> _WORK REQUIRED_: Set down the lines below, exactly, starting at the one that contains "Task: Close the 数据有效性 dialog" and stopping at the last line, inclusive. Omit pictures.

<<<<

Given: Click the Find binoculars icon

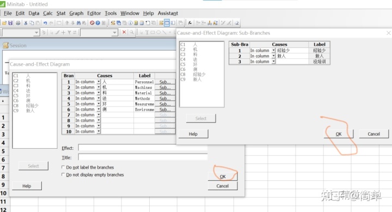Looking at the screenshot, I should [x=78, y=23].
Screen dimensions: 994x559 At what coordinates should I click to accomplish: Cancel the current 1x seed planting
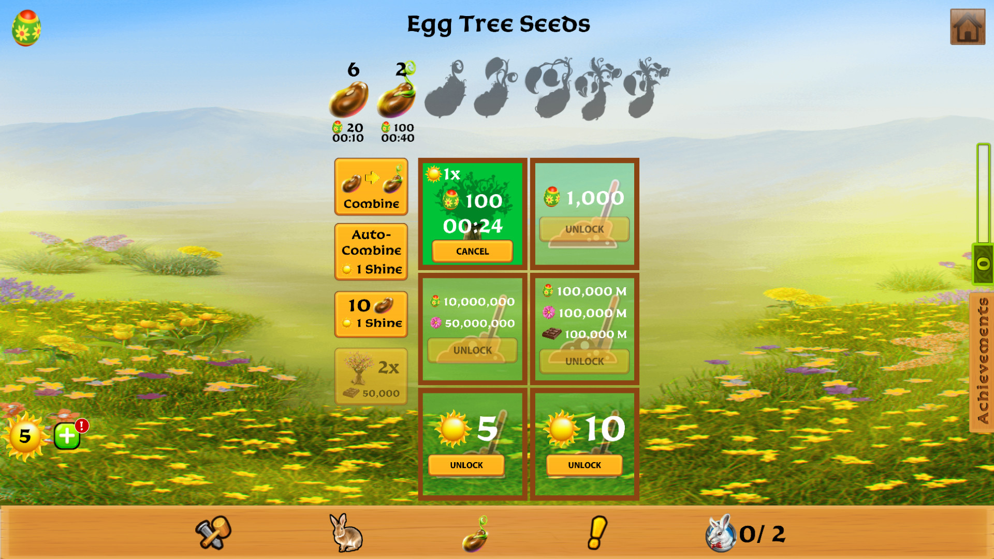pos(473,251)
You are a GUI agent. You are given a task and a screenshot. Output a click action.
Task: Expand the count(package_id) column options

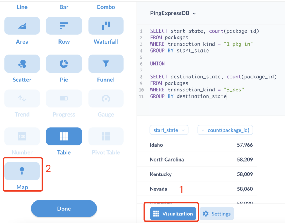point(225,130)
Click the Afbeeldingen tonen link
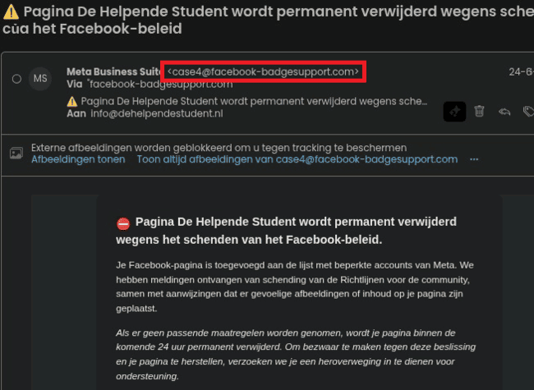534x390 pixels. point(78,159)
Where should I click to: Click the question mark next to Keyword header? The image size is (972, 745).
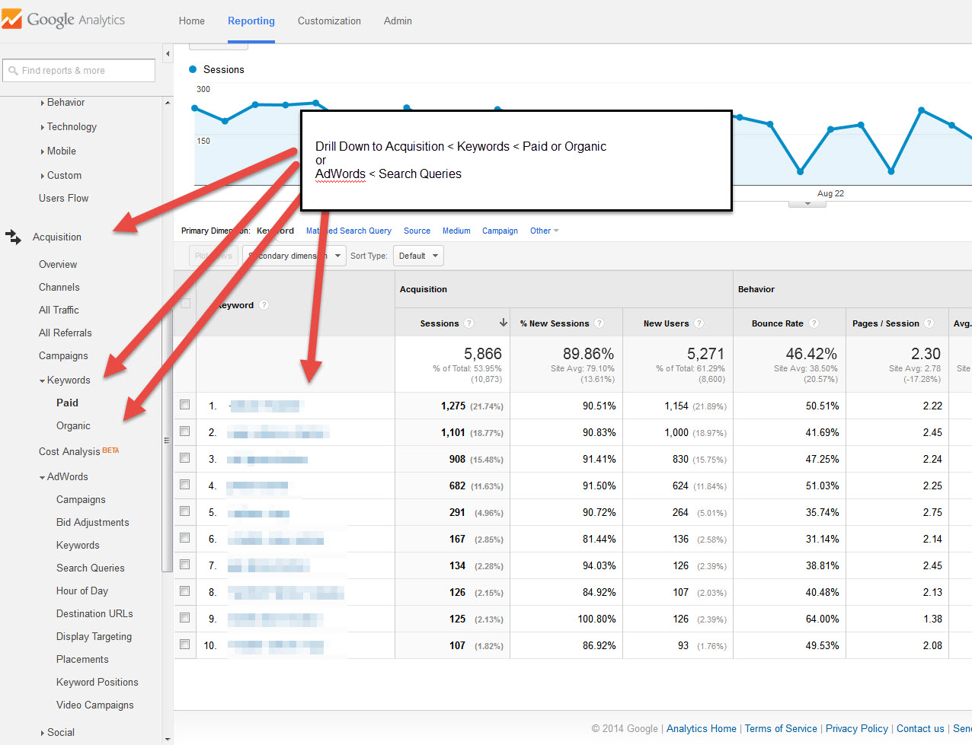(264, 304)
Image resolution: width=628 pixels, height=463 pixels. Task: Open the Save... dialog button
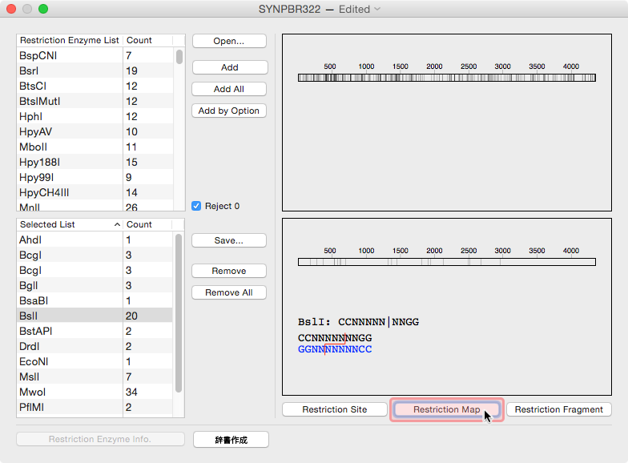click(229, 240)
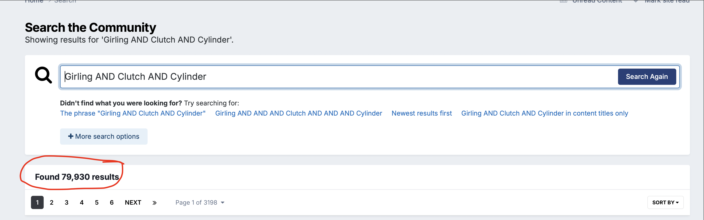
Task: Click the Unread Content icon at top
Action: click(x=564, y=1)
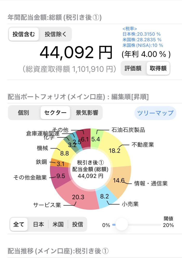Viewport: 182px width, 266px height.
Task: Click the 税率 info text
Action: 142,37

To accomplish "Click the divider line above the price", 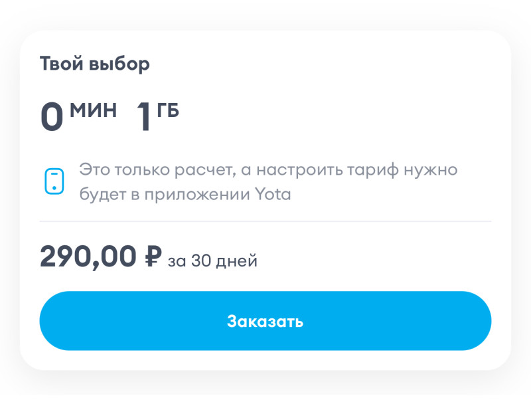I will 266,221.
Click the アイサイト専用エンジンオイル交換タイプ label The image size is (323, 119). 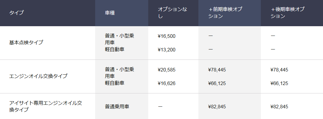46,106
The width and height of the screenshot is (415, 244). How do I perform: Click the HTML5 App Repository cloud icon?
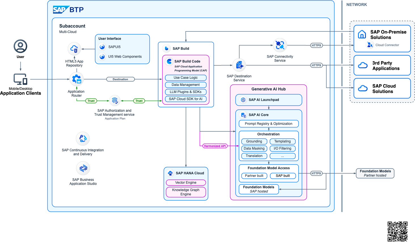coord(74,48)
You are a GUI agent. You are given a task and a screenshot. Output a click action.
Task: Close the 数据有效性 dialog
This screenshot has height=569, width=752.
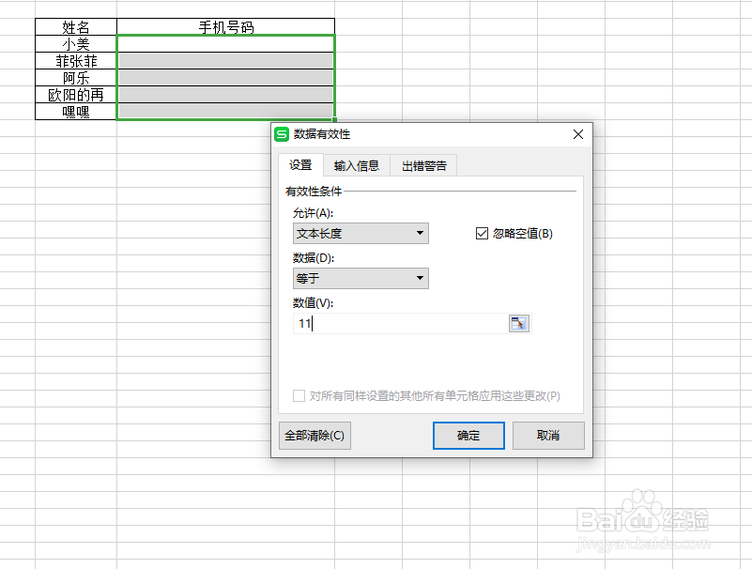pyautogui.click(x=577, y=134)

>>>>

> _TASK RESULT_:
Task: Close the 数据有效性 dialog
This screenshot has height=569, width=752.
pyautogui.click(x=577, y=134)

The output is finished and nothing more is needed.